** Problem requirements **
Please output the data exactly, without omitting anything.

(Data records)
────
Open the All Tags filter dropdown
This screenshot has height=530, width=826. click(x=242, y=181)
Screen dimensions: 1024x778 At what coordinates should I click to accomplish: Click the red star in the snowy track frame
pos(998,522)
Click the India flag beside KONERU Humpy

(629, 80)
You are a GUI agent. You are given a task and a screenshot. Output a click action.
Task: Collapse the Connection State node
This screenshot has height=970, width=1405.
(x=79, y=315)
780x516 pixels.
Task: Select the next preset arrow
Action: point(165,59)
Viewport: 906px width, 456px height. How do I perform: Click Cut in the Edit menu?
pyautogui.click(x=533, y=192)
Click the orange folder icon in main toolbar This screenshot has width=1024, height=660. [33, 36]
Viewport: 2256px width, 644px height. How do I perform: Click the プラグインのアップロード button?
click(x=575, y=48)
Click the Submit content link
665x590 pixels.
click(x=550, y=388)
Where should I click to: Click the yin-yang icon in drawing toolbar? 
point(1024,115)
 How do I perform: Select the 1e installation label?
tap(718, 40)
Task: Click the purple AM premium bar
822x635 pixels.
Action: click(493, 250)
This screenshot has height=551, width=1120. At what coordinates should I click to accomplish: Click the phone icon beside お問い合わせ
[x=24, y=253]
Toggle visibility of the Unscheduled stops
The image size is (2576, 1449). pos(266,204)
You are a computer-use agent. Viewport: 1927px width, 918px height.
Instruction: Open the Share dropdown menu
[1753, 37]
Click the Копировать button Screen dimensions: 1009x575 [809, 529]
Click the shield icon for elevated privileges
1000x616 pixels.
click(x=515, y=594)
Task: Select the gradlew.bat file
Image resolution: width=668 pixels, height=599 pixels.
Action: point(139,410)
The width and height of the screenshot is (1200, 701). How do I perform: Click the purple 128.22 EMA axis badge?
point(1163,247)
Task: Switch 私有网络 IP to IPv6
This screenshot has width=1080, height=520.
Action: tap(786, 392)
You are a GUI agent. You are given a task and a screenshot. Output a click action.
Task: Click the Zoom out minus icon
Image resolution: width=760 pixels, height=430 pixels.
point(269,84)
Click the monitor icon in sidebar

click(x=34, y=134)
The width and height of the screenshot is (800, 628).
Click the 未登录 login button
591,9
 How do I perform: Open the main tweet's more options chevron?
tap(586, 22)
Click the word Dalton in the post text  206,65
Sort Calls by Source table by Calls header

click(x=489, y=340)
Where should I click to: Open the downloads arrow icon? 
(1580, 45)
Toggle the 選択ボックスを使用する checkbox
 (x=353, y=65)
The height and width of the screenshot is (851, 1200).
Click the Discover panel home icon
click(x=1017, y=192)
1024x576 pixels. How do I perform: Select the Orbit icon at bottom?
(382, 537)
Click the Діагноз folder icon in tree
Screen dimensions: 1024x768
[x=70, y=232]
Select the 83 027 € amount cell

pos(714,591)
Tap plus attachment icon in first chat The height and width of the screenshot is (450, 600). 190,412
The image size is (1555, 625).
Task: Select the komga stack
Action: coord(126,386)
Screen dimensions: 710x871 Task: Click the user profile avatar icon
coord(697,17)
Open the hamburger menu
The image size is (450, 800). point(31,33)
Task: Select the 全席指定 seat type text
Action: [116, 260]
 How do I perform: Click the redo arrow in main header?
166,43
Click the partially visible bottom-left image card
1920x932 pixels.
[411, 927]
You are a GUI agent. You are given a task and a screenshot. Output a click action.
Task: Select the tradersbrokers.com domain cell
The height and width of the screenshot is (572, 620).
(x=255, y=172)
────
** Answer for the task **
Open the All Tags filter dropdown
This screenshot has height=530, width=826. click(x=242, y=181)
Screen dimensions: 1024x778 At what coordinates should I click to accomplish: Click the red star in the snowy track frame
pos(998,522)
Click the India flag beside KONERU Humpy

(629, 80)
You are a GUI agent. You are given a task and a screenshot. Output a click action.
Task: Collapse the Connection State node
This screenshot has height=970, width=1405.
(x=79, y=315)
780x516 pixels.
Task: Select the next preset arrow
Action: point(165,59)
Viewport: 906px width, 456px height. How do I perform: Click Cut in the Edit menu?
pyautogui.click(x=533, y=192)
Click the orange folder icon in main toolbar This screenshot has width=1024, height=660. [33, 36]
Viewport: 2256px width, 644px height. How do I perform: Click the プラグインのアップロード button?
click(x=575, y=48)
Click the Submit content link
665x590 pixels.
click(x=550, y=388)
Where should I click to: Click the yin-yang icon in drawing toolbar? 
point(1024,115)
 How do I perform: Select the 1e installation label?
tap(718, 40)
Task: Click the purple AM premium bar
822x635 pixels.
Action: click(493, 250)
This screenshot has height=551, width=1120. At what coordinates should I click to accomplish: Click the phone icon beside お問い合わせ
[x=24, y=253]
Toggle visibility of the Unscheduled stops
The image size is (2576, 1449). pos(266,204)
You are a computer-use agent. Viewport: 1927px width, 918px height.
Instruction: Open the Share dropdown menu
[1753, 37]
Click the Копировать button Screen dimensions: 1009x575 [809, 529]
Click the shield icon for elevated privileges
1000x616 pixels.
click(x=515, y=594)
Task: Select the gradlew.bat file
Image resolution: width=668 pixels, height=599 pixels.
Action: point(139,410)
The width and height of the screenshot is (1200, 701). How do I perform: Click the purple 128.22 EMA axis badge?
point(1163,247)
Task: Switch 私有网络 IP to IPv6
This screenshot has width=1080, height=520.
Action: tap(786, 392)
You are a GUI agent. You are given a task and a screenshot. Output a click action.
Task: Click the Zoom out minus icon
Image resolution: width=760 pixels, height=430 pixels.
point(269,84)
Click the monitor icon in sidebar

click(x=34, y=134)
The width and height of the screenshot is (800, 628).
Click the 未登录 login button
591,9
 How do I perform: Open the main tweet's more options chevron?
tap(586, 22)
Click the word Dalton in the post text  206,65
Sort Calls by Source table by Calls header

click(x=489, y=340)
Where should I click to: Open the downloads arrow icon? 
(1580, 45)
Toggle the 選択ボックスを使用する checkbox
 (x=353, y=65)
The height and width of the screenshot is (851, 1200).
Click the Discover panel home icon
click(x=1017, y=192)
1024x576 pixels. How do I perform: Select the Orbit icon at bottom?
(382, 537)
Click the Діагноз folder icon in tree
Screen dimensions: 1024x768
[x=70, y=232]
Select the 83 027 € amount cell

pos(714,591)
Tap plus attachment icon in first chat The height and width of the screenshot is (450, 600). 190,412
The image size is (1555, 625).
Task: Select the komga stack
Action: coord(126,386)
Screen dimensions: 710x871 Task: Click the user profile avatar icon
coord(697,17)
Open the hamburger menu
The image size is (450, 800). point(31,33)
Task: Select the 全席指定 seat type text
Action: [116, 260]
 How do I perform: Click the redo arrow in main header?
166,43
Click the partially visible bottom-left image card
1920x932 pixels.
[411, 927]
You are a GUI agent. You are given a task and a screenshot. Output a click action.
Task: Select the tradersbrokers.com domain cell
The height and width of the screenshot is (572, 620).
(x=255, y=172)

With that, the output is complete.